Professor Escosteguy destaca que é necessário considerar também a qualidade física do solo, pois problemas como compactação, baixa disponibilidade de água, entre outros, podem limitar a eficiência da adubação, pois comprometem o desenvolvimento radicular e a absorção dos nutrientes pouco móveis no solo.

O sincronismo entre a época de aplicação para disponibilizar os nutrientes, de acordo com o período de maior absorção pela planta e com os estádios chaves de definição dos componentes de rendimento, também é importante para o agricultor que objetiva alta produtividade. ”A consideração das propriedades físicas e biológicas do solo, do tipo de preparo do solo e de rotação de culturas, além do manejo da lavoura são fatores importantes na tomada de decisão para adubação da cultura”, reforça Escosteguy.

Para Luiz Alberto Staut, não restam dúvidas sobre a importância do suprimento adequado de micronutrientes quando se encontram abaixo dos níveis críticos no solo ou na planta, para o equilíbrio nutricional e conseqüente obtenção de boas produtividades. ”Esses elementos estão diretamente ligado em mecanismos de resistência a doenças e pragas e também na qualidade dos produtos oferecidos ao mercado consumidor”.

De acordo com Staut, os trabalhos de pesquisa com micronutrientes no Brasil tem encontrado respostas variadas com relação ao ganho ou não de produtividade pela sua aplicação em determinadas condições de solo e cultura.

Há muitas incertezas sobre aspectos relacionados à avaliação da disponibilidade desses nutrientes no solo e do estado nutricional das lavouras, bem como à eficiência dos fertilizantes e das formas de adubação, para diferentes culturas e sistemas de produção. Devido à gama de fatores que podem influenciar as respostas aos micronutrientes, a análise comparativa dos resultados obtidos em experimentos testando fontes, doses e métodos de aplicação reveste-se de grande complexidade e ainda não permite chegar a recomendações técnicas extrapoláveis para uso generalizado pelos agricultores.

”É importante observar que ”sugestões” de aplicação de micronutrientes têm sido amplamente disseminadas, às vezes por ”modismo” e também pela agressividade do marketing das empresas que comercializam estes produtos no mercado. O fato é que, com o uso desordenado de fertilizantes, é eminente o risco de insucesso, sendo freqüente a falta de resposta das culturas, o que implica em aumentos nos já elevados custos de produção. O gargalo na utilização correta está na decisão precipitada do agricultor em utilizar a tecnologia sem antes conhecer realmente quais os elementos que estão por ventura limitando a sua produtividade. É comum encontrarmos situação em que o produtor esta preocupado com os micronutrientes e quando se investiga através de amostragem de solo e de folhas, detecta-se deficiência de macronutrientes. Portanto, somente depois de corrigir os macro é que o agricultor deveria pensar na ”sintonia fina” isto é, corrigir micronutrientes”.

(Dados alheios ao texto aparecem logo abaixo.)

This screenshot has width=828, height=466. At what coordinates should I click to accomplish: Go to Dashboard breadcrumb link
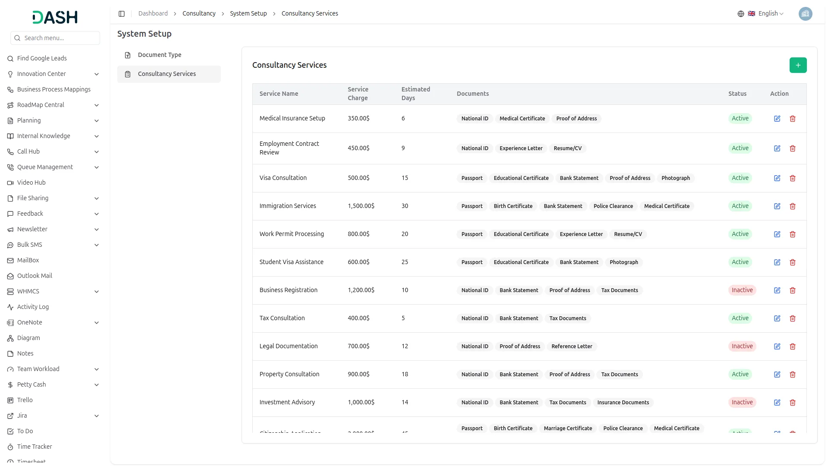coord(153,14)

Para o pesquisador, a soja é um exemplo clássico dessa situação, pois existe um grande apelo comercial para que os agricultores façam aplicações foliares de produtos contendo micronutrientes durante o ciclo da cultura. ”Em muitos casos estes produtos já são disponibilizados dentro do ”pacote” adquirido pelos produtores, e, se já vem dentro do pacote aplica-se. Entretanto, para lavouras que recebem adubação adequada via solo, a Embrapa não recomenda adubação foliar com micronutrientes, à exceção do manganês. Para outros elementos, não foram obtidos resultados relevantes em experimentos sob diversas condições de cultivo em áreas produtoras no país”, conclui Luiz Alberto Staut.

Revista Plantio Direto, edição 108, novembro/dezembro de 2008.